L’interesse di Miller per la scrittura sul mondo dei moli di New York era nata da un fatto di cronaca nera che divenne una sceneggiatura non prodotta sviluppata con Elia Kazan all’inizio degli anni Cinquanta intitolata The Hook (L’uncino) che trattava della corruzione sui moli di Brooklyn. In seguito Kazan diresse On the Waterfront (Fronte del porto) su un argomento simile. Nel 1958 Luchino Visconti metteva in scena la versione italiana di Uno sguardo dal ponte e nel successivo film Rocco e i suoi fratelli affrontava un vicenda analoga.

Coprodotto con la Compagnia Umberto Orsini, il Teatro di Roma e l’ERT (Emilia e Romagna Teatro) lo spettacolo ora sul palcoscenico del Carignano porta la firma registica di Massimo Popolizio che riserva per sé la parte di Eddie. La scenografia di Marco Rossi è ingombra di vecchi mobili, la memoria della Sicilia lasciata dagli immigrati, che si confondono con le casse e i sacchi scaricati dalle navi sull’East River.
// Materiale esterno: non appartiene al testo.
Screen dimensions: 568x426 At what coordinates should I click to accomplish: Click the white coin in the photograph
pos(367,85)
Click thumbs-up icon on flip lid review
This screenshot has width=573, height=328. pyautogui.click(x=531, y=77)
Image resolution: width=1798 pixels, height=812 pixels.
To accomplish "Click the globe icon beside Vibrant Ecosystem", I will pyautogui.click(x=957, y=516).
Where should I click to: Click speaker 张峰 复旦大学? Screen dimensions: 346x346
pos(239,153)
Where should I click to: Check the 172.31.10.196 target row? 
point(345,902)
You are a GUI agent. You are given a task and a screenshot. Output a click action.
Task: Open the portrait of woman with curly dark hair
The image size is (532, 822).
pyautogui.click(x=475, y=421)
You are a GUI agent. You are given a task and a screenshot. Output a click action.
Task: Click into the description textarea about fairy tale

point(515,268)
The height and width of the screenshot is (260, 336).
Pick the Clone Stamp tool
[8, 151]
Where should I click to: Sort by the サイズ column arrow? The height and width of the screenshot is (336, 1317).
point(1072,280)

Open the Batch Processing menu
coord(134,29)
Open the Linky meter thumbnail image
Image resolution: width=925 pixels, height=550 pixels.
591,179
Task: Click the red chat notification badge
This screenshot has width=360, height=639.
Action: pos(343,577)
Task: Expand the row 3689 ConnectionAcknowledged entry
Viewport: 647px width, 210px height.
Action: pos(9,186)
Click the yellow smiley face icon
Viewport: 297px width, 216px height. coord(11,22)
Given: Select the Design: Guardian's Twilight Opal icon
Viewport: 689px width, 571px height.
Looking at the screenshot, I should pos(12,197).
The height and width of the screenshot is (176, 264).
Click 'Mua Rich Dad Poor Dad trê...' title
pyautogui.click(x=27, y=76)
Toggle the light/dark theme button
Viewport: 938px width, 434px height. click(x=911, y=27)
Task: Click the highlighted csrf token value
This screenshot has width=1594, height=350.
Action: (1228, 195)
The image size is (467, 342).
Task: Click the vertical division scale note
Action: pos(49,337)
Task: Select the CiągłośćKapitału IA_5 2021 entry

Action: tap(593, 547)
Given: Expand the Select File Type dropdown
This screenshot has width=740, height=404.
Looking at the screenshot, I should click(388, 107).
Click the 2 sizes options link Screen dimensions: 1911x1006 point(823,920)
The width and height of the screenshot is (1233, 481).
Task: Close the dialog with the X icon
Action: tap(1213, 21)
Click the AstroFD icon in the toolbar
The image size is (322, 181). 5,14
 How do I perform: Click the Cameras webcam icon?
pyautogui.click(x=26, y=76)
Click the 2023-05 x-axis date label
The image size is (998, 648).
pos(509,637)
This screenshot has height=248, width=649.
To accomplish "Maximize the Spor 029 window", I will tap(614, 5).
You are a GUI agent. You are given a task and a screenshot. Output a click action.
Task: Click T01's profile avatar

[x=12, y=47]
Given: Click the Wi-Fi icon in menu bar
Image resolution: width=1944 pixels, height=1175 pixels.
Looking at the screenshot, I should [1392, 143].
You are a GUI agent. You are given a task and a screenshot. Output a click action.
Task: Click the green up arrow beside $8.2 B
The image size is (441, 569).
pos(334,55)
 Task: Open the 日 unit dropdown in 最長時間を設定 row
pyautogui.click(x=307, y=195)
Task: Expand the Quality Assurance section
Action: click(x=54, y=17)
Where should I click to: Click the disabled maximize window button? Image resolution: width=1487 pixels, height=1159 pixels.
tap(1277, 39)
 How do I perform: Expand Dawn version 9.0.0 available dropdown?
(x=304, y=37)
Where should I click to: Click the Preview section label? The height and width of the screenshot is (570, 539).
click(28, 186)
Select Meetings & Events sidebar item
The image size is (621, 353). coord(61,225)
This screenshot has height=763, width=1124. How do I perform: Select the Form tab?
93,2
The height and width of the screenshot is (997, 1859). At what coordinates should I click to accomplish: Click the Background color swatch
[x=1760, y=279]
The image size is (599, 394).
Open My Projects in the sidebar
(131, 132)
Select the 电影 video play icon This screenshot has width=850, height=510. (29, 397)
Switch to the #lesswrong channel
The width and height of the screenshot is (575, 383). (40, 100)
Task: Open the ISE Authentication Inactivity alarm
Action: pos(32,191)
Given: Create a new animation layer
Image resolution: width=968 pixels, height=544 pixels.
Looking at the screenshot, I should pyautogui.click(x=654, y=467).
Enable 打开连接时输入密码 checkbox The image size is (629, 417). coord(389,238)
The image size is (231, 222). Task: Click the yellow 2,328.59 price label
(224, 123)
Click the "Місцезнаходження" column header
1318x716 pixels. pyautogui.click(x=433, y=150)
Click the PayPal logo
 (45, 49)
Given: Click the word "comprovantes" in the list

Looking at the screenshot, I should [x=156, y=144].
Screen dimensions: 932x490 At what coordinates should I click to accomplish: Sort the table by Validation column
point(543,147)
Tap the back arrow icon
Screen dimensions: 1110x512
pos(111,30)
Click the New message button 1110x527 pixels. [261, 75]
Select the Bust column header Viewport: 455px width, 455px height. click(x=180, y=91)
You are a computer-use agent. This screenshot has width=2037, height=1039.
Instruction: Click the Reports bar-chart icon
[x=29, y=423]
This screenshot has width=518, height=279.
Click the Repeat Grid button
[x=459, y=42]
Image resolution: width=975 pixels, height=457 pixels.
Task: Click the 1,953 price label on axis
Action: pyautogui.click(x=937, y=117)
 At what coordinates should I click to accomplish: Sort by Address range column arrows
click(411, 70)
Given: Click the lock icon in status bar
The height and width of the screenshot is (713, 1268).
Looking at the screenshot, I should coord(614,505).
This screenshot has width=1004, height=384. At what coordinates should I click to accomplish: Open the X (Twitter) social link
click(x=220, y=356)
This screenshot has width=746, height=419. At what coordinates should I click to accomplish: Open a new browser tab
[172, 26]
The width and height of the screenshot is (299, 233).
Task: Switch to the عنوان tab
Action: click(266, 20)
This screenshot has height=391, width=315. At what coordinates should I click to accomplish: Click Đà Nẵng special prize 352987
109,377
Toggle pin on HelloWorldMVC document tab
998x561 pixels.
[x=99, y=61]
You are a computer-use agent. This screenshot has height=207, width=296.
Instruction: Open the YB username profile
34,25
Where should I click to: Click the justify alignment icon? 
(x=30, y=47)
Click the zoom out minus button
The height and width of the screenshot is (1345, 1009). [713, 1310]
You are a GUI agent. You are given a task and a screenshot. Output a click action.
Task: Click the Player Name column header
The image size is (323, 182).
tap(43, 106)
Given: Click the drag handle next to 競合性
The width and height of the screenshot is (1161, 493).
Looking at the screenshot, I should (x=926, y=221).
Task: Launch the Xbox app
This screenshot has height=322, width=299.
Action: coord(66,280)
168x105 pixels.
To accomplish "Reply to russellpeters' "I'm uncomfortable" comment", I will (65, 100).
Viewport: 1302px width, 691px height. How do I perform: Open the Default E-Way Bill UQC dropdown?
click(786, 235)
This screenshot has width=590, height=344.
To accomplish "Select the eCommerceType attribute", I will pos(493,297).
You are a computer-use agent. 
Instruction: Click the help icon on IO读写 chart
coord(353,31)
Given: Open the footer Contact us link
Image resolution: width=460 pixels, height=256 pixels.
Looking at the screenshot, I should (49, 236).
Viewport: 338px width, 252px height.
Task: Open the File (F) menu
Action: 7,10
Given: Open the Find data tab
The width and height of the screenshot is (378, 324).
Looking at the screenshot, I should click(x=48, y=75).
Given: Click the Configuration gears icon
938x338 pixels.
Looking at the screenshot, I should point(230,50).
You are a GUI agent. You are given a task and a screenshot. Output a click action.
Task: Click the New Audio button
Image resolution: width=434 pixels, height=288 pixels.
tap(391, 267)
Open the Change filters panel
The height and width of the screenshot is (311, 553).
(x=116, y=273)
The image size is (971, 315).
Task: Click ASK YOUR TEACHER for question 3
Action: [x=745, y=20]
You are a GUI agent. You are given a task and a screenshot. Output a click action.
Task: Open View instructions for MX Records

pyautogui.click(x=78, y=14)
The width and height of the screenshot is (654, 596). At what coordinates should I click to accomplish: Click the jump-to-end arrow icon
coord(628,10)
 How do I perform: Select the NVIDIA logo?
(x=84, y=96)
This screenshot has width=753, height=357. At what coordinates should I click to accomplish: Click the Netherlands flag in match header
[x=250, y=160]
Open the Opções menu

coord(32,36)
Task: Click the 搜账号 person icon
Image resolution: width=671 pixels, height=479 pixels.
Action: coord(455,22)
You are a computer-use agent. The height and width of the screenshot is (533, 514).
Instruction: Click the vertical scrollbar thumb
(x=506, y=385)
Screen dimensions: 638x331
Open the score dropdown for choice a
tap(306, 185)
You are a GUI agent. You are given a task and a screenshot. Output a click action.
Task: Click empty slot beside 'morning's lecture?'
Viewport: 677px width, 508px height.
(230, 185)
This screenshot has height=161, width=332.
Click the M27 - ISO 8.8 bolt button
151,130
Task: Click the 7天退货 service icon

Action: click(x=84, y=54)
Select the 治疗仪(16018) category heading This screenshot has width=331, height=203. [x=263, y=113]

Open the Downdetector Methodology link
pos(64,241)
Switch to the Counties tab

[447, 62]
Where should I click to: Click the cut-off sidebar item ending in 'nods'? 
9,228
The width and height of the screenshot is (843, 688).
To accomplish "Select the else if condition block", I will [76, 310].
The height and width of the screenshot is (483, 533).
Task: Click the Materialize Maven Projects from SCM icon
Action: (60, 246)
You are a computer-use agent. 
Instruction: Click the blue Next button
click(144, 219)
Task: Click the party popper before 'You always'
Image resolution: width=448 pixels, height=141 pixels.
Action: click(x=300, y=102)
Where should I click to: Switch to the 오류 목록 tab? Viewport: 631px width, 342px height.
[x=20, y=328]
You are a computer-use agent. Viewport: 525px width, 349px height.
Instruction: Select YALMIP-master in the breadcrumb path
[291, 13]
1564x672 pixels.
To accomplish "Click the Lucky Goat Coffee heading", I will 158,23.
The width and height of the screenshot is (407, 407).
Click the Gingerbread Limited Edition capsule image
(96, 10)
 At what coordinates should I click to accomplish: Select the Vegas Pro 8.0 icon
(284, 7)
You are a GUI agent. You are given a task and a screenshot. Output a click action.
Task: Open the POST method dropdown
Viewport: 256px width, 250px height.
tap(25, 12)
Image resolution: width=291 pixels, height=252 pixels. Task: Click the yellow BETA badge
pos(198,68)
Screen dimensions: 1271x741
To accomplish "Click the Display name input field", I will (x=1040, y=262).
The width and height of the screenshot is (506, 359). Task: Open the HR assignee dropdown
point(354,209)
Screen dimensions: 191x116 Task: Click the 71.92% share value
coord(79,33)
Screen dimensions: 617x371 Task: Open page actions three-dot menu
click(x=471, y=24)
Popolizio così racconta il suo spettacolo: «Tutta l’azione è un lungo flash-back: Eddie Carbone, il protagonista, entra in scena quando tutto il pubblico già sa che è morto. Per me è una magnifica occasione per mettere in scena un testo che chiaramente assomiglia molto a una sceneggiatura cinematografica e che, come tale, ha bisogno di primi, secondi piani e campi lunghi. Alla luce di tutto il materiale che questo testo ha potuto generare dal 1955 ad oggi – film, fotografie, serie televisive – credo possa essere interessante e “divertente” una versione teatrale che tenga presente tutti questi “figli”. Una grande storia raccontata come un film, ma a teatro».

E così è nella sua regia di taglio quasi cinematografico, con scene che hanno la brevità di una sequenza da film muto, e nella recitazione, dove il dialetto siciliano dei nuovi arrivati è ancora così forte rispetto a quello dei “merigans” che si sono ormai adattati, primi fra tutti i giovani Catherine e Rodolfo. Popolizio non calca la mano sugli aspetti più morbosi della storia, la passione incestuosa del vecchio zio per la nipote, ma preferisce evidenziarne gli aspetti di scottante attualità: la fuga dalla povertà, le tensioni fra gli immigrati, la caccia allo straniero, la brutalità della polizia. Son passati quasi settant’anni dal 1955 ma tutti questi  problemi sono ancora tragicamente attuali, come ci ricordano i bravi attori in scena: oltre al fuoriclasse Massimo Popolizio che delinea un Eddie Carbone quasi rassegnato al suo tragico destino, Valentina Sperlì (Beatrice), Michele Nani (l’avvocato Alfieri), Raffaele Esposito (Marco), Lorenzo Grilli (Rodolfo), Gaja Masciale (Catherine), Felice Montervino (Tony), Marco Mavaracchio e Gabriele Brunelli (i poliziotti), Marco Parlà (Louis). Il folto pubblico che ha disdegnato la seconda serata di Sanremo li ha applauditi con calore.